No início no meio em qualquer parte tinha uma pedra

A gente sempre tenta fazer as coisas da melhor maneira possível, a gente sempre tenta acertar… Mas intenção não define resultado. Então, se angustiar por um erro não seria tolice? Se a gente soubesse que não daria certo, teríamos feito de outra maneira. Mas a gente nunca sabe. Agora vamos, pare de chorar, fique calma…

Isso foi o que ela me disse depois, em outro telefonema, quando já se havia passado alguns dias e muitas emoções. O que ela me disse da primeira vez foi algo mais duro e seco, usando aquele seu habitual pessimismo, que como qualquer característica, hora é defeito e hora é qualidade. Ela disse:

– Mas você está assim porque as coisas estão difíceis? O estranho seria se elas estivessem fáceis não? As coisas sempre serão complicadas. Sempre. O que precisamos é encarar a realidade para conseguirmos modificá-la, e não ficarmos imobilizados se lamentando sobre ela…

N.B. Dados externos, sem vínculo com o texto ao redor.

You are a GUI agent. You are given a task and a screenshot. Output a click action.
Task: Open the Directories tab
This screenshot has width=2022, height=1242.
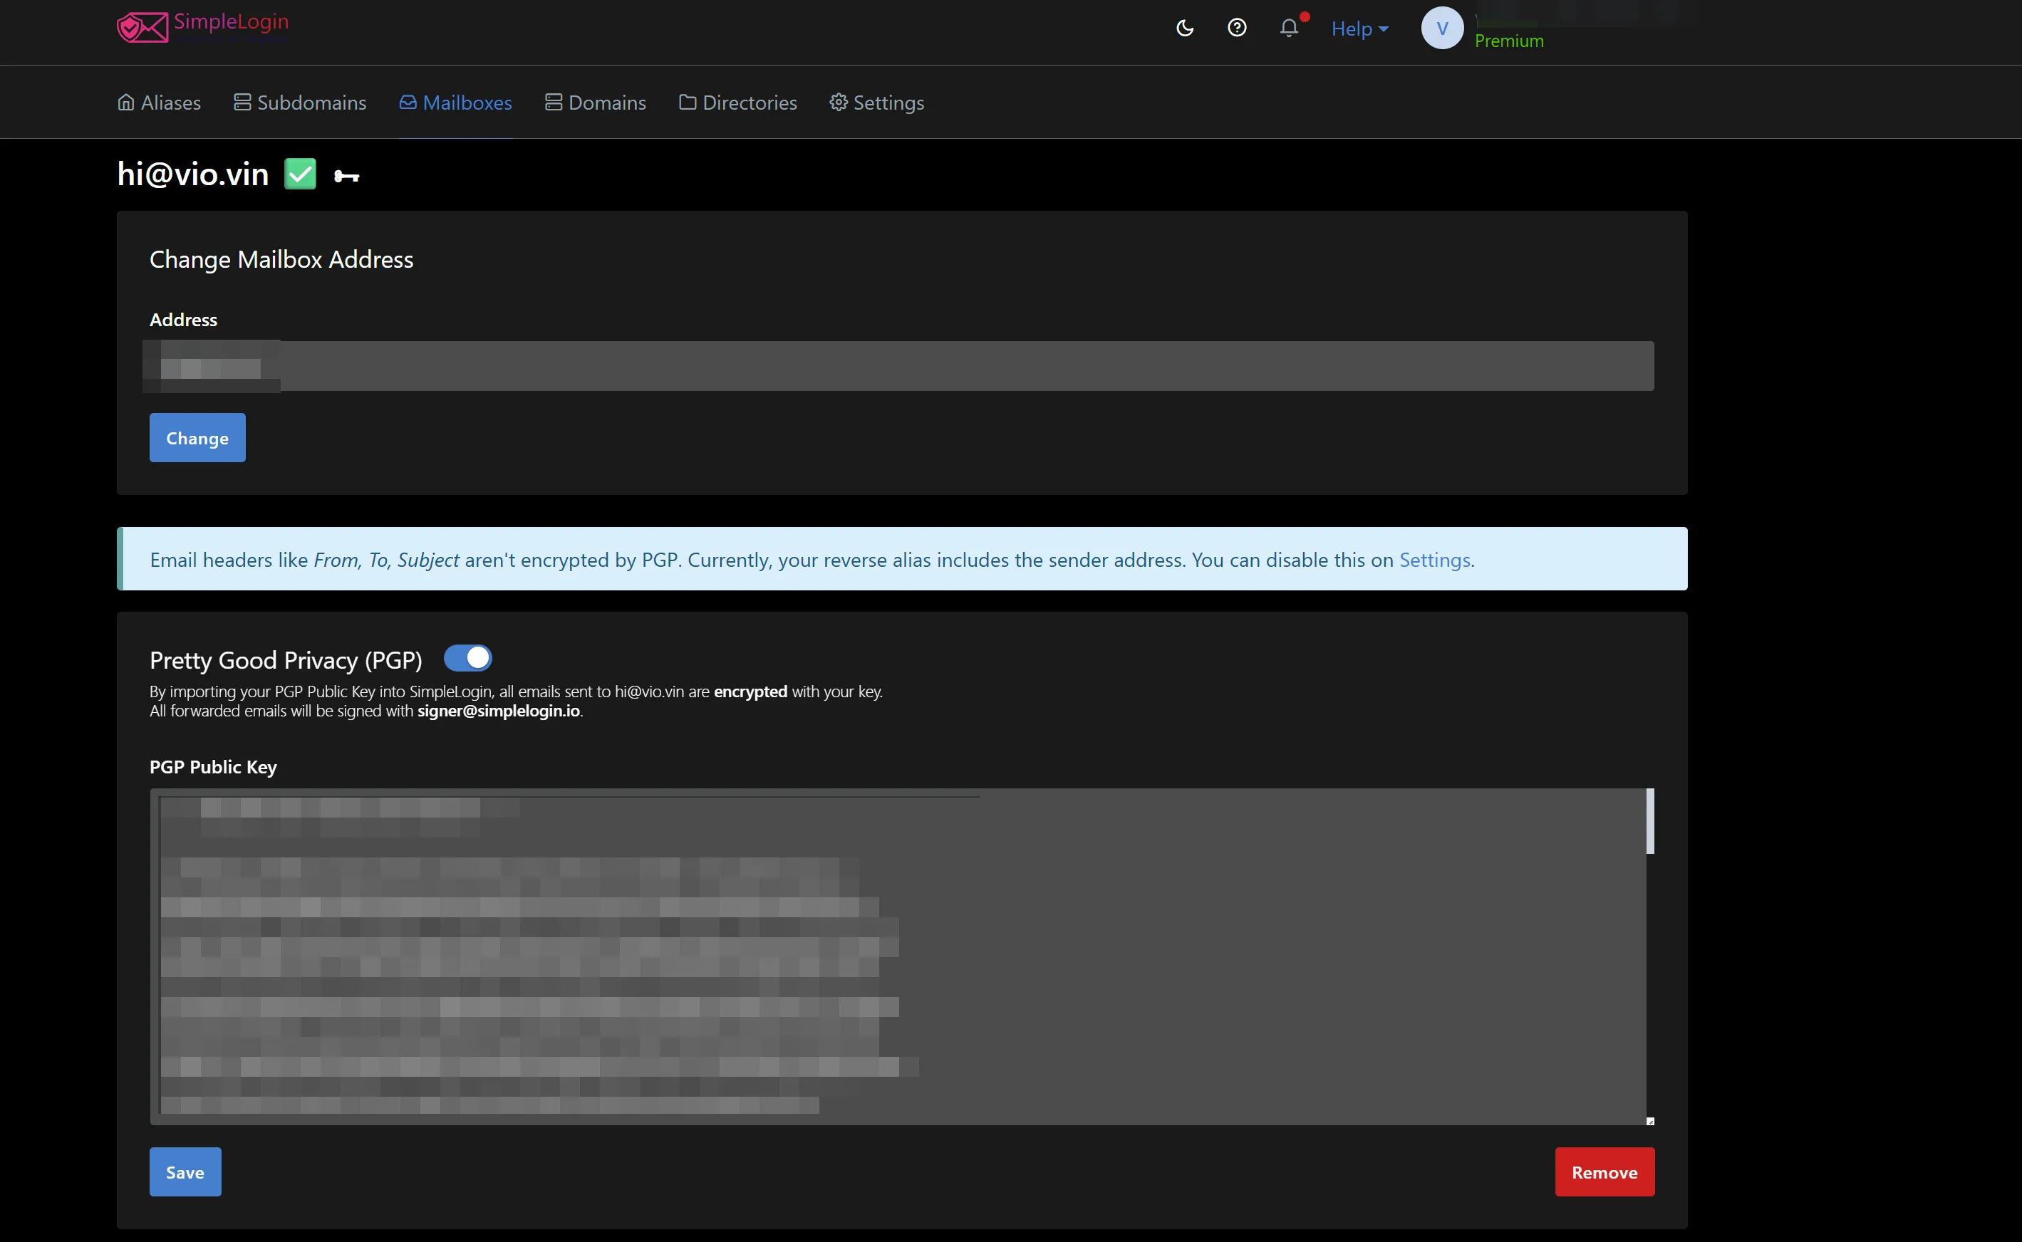point(738,103)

Quando eu era criança, bem criança, o que eu mais odiava era quando me chamavam de “chorona”. E todos assim me chamavam. “- Ah, aí está a pequena chorona!”. Eu sempre chorei muito, confesso, mas nunca chorei para alguém. Era sempre para mim. Mas nesta idade era difícil esconder. Depois eu passei fazer isso com maestria. Até hoje. Aos 25 anos adquiri a mania inusitada de ligar para minha mãe aos prantos, sem dizer coisa com coisa, apenas chorando, como se apenas quisesse dividir aquela dor, talvez, com a inconsciente esperança de assim torná-la menor.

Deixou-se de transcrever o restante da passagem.